With growing speed of communication over the Internet there is a need for a reliable monitoring devices which are able to provide information about spectrum of traffic mix, attacks, applications, etc. This paper proposes architecture of network flow monitoring adapter based on hardware platform COMBO6. With use of field programmable gate arrays (FPGA) placed on these cards it is possible to monitor flows in high-speed environment. Component parts of the architecture and implementation platform are described. Several different models have been created to analyze and prove important characteristics of the architecture and results are derived. The probe is able to monitor 1 million simultaneous flows on an 2Gbps network link.

Low-latency modular packet header parser for FPGA

Packet parsing is the basic operation performed at all points of the network infrastructure. Modern networks impose challenging requirements on the performance and configurability of packet parsing modules, however the high-speed parsers often use very large chip area. We propose novel architecture of pipelined packet parser, which in addition to high throughput (over 100 Gb/s) offers also low latency. Moreover, the latency to throughput ratio can be finely tuned to fit the particular application. The parser is hand-optimized thanks to the direct implementation in VHDL, yet the structure is very uniform and easily extensible for new protocols.

Evolution of Non-Cryptographic Hash Function Pairs for FPGA-Based Network Applications

High-speed computer networks require rapid packet processing and flexibility which can be ensured by implementing network applications in field programmable gate arrays (FPGAs). Many network applications are based on fast lookup in hash tables. It is important to use such hash functions for these tables which utilize efficiently the limited memory resources of FPGAs. Cuckoo hashing improves this utilization by using more hash functions simultaneously. However, there is no known approach for selecting those functions which together produce the best results. Bio-inspired methods are used in this paper for evolving hash function pairs for FPGA-based network applications. The evolved hash functions are based on linear and non-linear feedback shift registers and can be efficiently implemented in FPGAs. The experiments were aimed at hashing of Internet Protocol addresses and it was shown that evolved solutions can achieve better table load factor in comparison with human-created solutions.

Hardware accelerated pattern matching based on Deterministic Finite Automata with perfect hashing

With the increased amount of data transferred by computer networks, the amount of the malicious traffic also increases and therefore it is necessary to protect networks by security systems such as firewalls and Intrusion Detection Systems (IDS) operating at multigigabit speeds. Pattern matching is the time critical operation of current IDS. This paper deals with the analysis of regular expressions used by modern IDS to describe malicious traffic. According to our analysis, more than 64 percent of regular expressions create Deterministic Finite Automaton (DFA) with less than 20 percent of saturation of the transition table which allows efficient implementation of pattern matching into FPGA platform. We propose architecture for fast pattern matching using perfect hashing suitable for implementation into FPGA platform.

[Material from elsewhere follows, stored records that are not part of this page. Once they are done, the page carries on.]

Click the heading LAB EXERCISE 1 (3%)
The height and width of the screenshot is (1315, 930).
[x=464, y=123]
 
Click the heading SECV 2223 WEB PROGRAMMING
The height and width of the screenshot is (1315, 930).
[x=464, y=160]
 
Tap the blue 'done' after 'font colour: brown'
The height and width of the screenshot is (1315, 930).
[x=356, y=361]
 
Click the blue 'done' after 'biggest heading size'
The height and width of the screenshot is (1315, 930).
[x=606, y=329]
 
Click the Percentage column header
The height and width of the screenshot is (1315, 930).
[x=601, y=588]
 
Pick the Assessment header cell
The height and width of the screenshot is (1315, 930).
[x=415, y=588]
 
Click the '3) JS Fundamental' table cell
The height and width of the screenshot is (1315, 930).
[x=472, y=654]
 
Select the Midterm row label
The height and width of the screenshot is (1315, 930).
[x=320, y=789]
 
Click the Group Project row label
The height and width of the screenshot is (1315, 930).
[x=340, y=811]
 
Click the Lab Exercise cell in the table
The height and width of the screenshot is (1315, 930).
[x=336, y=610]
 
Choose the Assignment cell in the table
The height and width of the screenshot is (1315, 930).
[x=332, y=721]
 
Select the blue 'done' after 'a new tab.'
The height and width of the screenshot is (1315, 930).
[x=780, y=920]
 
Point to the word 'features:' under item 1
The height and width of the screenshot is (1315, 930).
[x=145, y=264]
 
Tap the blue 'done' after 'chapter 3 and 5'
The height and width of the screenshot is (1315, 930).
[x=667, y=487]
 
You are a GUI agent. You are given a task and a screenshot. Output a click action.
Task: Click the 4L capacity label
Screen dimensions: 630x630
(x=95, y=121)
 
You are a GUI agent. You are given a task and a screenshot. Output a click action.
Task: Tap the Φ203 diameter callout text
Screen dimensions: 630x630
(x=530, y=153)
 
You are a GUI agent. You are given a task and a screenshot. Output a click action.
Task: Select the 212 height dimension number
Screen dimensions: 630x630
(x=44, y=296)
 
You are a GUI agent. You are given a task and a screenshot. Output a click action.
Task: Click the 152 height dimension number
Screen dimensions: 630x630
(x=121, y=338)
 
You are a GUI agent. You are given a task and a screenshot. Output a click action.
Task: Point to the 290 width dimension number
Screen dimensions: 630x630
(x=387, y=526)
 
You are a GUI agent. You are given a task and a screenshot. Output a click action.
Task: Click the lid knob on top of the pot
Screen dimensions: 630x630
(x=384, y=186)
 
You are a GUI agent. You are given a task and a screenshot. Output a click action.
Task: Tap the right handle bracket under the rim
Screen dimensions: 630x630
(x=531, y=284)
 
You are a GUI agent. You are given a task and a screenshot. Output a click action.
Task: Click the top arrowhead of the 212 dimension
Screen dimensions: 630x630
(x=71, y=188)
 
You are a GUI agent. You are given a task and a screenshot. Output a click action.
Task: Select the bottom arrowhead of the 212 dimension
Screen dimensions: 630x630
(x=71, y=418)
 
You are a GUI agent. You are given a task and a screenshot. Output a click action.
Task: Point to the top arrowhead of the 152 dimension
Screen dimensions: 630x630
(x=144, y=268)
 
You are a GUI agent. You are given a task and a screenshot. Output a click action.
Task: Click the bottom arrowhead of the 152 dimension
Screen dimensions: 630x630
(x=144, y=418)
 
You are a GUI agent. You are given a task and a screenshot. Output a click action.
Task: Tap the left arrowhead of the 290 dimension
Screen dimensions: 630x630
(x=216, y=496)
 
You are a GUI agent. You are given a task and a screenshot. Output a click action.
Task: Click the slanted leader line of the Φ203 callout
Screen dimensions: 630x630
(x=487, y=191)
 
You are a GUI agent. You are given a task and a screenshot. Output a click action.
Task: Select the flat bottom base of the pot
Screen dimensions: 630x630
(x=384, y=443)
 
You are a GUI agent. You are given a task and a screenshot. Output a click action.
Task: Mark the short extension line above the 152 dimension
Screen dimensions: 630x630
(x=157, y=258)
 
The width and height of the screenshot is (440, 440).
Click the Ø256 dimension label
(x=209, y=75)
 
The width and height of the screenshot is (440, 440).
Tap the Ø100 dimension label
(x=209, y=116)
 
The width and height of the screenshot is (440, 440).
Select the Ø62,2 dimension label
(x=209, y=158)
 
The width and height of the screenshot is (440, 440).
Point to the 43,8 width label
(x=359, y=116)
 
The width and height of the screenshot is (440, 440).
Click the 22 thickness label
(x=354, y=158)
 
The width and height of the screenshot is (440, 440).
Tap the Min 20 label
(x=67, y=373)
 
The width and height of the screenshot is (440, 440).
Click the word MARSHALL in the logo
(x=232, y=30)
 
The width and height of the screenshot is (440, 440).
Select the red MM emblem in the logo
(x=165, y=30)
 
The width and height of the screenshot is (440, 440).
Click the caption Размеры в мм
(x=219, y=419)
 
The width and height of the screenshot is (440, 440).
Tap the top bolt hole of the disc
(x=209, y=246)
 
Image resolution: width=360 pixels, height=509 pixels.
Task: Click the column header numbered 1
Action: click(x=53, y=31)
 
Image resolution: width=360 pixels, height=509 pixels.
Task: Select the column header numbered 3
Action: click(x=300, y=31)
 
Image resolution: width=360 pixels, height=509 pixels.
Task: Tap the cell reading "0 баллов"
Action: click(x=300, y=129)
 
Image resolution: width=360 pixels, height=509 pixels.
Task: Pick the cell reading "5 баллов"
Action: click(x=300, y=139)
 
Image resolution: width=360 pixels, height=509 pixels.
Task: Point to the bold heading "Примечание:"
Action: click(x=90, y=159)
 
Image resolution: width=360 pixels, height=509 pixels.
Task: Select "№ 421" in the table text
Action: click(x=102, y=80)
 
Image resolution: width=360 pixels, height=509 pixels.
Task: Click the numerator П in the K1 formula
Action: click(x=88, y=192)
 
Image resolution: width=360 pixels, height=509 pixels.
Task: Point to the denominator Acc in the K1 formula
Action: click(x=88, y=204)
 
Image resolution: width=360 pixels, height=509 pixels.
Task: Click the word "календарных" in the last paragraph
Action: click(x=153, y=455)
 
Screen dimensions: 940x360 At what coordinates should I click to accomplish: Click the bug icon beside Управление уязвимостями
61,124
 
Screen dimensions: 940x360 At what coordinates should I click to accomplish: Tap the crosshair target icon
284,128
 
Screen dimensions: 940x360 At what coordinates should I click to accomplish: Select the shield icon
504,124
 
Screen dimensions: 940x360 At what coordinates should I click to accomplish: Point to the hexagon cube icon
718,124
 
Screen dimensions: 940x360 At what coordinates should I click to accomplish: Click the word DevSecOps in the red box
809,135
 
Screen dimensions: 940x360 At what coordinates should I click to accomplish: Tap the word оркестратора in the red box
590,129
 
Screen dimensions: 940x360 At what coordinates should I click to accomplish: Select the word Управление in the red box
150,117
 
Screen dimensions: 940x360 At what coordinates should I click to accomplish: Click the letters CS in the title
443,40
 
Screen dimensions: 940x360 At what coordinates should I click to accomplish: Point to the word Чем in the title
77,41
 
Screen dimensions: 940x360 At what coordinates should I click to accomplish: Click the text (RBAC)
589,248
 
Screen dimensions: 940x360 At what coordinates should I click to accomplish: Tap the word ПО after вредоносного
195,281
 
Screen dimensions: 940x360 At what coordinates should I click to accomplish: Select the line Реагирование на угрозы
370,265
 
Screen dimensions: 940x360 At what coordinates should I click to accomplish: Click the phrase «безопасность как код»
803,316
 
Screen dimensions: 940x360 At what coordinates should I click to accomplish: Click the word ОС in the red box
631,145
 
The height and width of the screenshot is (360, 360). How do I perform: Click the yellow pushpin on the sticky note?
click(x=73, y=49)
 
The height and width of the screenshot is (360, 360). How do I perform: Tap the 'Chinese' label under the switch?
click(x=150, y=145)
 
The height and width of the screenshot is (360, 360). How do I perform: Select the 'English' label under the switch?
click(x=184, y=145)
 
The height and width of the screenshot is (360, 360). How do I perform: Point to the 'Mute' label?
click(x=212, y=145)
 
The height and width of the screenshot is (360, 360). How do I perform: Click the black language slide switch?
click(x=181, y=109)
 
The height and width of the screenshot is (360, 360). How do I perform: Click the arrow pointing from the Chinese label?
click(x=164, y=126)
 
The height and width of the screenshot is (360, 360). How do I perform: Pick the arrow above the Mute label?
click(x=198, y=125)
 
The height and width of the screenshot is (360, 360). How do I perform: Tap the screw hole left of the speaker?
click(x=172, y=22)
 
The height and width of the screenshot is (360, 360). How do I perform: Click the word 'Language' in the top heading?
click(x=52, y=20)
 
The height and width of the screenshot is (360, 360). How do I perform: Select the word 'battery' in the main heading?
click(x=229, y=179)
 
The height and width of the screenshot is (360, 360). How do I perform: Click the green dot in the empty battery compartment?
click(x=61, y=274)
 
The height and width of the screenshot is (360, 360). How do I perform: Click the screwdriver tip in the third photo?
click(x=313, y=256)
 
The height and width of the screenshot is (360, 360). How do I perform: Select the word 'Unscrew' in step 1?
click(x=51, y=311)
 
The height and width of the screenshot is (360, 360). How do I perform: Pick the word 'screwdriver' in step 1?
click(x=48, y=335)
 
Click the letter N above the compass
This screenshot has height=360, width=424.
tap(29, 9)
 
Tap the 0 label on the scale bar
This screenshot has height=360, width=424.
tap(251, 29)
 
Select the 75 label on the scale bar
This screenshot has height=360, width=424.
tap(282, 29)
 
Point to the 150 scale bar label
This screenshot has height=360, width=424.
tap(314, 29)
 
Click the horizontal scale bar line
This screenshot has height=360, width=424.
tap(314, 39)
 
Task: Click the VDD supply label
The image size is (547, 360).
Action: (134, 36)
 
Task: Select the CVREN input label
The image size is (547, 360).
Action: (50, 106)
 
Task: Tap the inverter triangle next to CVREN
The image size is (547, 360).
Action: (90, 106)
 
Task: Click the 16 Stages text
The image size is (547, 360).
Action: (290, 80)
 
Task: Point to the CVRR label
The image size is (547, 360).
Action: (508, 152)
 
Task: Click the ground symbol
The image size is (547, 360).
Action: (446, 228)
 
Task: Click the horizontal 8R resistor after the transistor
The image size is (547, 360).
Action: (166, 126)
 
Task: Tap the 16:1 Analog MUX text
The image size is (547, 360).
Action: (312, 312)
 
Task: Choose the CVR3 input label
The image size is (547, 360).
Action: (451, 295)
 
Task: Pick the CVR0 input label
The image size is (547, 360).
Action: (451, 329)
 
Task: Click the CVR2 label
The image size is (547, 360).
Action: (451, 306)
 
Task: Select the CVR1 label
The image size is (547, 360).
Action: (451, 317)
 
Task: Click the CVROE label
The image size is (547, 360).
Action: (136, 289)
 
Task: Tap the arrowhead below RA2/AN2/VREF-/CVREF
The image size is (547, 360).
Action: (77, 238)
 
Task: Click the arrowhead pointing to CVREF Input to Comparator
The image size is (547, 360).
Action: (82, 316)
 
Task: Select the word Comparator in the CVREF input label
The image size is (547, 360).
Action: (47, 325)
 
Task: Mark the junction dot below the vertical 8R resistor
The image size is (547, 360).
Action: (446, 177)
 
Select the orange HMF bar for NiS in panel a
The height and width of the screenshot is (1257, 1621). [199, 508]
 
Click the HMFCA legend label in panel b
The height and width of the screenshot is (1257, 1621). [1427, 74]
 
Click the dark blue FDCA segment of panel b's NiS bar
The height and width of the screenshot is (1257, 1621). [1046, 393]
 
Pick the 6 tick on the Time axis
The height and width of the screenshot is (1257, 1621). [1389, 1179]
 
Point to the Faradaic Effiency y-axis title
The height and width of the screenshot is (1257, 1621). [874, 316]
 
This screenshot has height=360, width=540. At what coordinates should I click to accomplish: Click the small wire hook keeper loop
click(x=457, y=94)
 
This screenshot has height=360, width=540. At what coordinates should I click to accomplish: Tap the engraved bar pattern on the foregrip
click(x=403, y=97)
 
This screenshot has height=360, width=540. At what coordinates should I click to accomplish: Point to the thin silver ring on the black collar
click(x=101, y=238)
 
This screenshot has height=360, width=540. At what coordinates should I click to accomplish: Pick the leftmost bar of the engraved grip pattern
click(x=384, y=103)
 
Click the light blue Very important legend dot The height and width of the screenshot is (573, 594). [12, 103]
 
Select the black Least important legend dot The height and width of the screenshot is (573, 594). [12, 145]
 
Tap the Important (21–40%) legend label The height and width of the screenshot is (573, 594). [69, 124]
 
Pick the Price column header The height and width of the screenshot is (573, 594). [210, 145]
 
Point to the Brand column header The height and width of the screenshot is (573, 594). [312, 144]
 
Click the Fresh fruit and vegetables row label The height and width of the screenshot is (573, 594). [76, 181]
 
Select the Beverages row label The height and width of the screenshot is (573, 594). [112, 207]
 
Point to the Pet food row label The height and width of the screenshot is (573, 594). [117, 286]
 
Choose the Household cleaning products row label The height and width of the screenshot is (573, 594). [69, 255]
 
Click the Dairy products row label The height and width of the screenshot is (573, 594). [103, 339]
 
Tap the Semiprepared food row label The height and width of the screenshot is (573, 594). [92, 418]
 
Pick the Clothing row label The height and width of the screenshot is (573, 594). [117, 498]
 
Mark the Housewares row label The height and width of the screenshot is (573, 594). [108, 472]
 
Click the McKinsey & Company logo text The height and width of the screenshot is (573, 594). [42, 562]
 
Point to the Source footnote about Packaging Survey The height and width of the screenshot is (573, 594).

The memory requirements of presented architecture is closed to the theoretical minimum for sparse transition tables.

Methodology for Fast Pattern Matching by Deterministic Finite Automaton with Perfect Hashing

As the speed of current computer networks increases, it is necessary to protect networks by security systems such as firewalls and Intrusion Detection Systems operating at multigigabit speeds. Pattern matching is the time-critical operation of current IDS on multigigabit networks. Regular expressions are often used to describe malicious network patterns. This paper deals with fast regular expression matching using the Deterministic Finite Automaton (DFA) with perfect hash function. We introduce decomposition of the problem on two parts: transformation of the input alphabet and usage of a fast DFA, and usage of perfect hashing to reduce space/speed tradeoff for DFA transition table.